**Task goal:** All lines ahead of the one containing "The image size is (672, 365)." are to be left out; that line and each one after it, through the end of the records below, are to be duplicated exactly.

**Supplied data:**
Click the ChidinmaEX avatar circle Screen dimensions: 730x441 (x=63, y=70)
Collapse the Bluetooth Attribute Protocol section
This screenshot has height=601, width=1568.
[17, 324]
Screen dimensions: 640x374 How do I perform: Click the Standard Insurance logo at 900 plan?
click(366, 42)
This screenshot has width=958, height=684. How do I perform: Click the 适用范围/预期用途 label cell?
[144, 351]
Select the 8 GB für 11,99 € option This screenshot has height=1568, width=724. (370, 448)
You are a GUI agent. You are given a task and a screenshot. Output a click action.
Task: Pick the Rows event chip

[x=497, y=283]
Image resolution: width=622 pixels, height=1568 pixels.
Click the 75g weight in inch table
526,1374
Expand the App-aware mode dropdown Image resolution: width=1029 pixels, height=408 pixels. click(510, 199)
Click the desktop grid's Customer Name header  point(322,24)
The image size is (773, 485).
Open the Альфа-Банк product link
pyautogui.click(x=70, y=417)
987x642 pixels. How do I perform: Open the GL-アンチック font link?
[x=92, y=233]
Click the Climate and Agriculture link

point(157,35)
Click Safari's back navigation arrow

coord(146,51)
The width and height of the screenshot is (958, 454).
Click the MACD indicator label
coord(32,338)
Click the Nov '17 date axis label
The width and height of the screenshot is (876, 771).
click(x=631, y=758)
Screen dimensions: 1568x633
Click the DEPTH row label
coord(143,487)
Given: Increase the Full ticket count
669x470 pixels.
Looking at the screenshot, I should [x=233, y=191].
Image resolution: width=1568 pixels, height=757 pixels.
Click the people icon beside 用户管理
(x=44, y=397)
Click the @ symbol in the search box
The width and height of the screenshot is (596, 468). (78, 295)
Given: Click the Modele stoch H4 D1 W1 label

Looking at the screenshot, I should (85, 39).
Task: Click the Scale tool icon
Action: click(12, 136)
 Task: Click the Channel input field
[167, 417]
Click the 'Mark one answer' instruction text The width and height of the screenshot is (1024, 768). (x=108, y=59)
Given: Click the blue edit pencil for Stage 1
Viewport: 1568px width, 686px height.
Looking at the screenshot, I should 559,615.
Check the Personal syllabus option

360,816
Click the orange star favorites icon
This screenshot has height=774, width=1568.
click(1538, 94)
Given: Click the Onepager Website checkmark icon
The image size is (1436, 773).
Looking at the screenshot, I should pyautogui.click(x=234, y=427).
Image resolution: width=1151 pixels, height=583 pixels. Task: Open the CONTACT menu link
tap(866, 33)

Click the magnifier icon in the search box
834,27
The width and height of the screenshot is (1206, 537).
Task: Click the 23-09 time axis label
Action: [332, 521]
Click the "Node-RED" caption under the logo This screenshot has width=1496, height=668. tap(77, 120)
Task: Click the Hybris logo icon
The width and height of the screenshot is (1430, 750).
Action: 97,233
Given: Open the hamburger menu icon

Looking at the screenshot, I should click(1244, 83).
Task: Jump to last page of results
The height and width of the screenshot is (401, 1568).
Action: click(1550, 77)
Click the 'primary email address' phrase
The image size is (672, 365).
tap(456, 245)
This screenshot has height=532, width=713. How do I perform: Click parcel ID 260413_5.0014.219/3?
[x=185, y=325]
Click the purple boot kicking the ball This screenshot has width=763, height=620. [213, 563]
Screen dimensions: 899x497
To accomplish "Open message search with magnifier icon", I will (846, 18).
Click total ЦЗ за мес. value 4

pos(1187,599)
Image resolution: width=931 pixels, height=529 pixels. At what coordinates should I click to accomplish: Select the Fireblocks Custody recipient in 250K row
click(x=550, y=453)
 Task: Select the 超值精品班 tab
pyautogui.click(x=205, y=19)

**Solution to this problem:**
The image size is (672, 365).
tap(456, 245)
This screenshot has height=532, width=713. How do I perform: Click parcel ID 260413_5.0014.219/3?
[x=185, y=325]
Click the purple boot kicking the ball This screenshot has width=763, height=620. [213, 563]
Screen dimensions: 899x497
To accomplish "Open message search with magnifier icon", I will (846, 18).
Click total ЦЗ за мес. value 4

pos(1187,599)
Image resolution: width=931 pixels, height=529 pixels. At what coordinates should I click to accomplish: Select the Fireblocks Custody recipient in 250K row
click(x=550, y=453)
 Task: Select the 超值精品班 tab
pyautogui.click(x=205, y=19)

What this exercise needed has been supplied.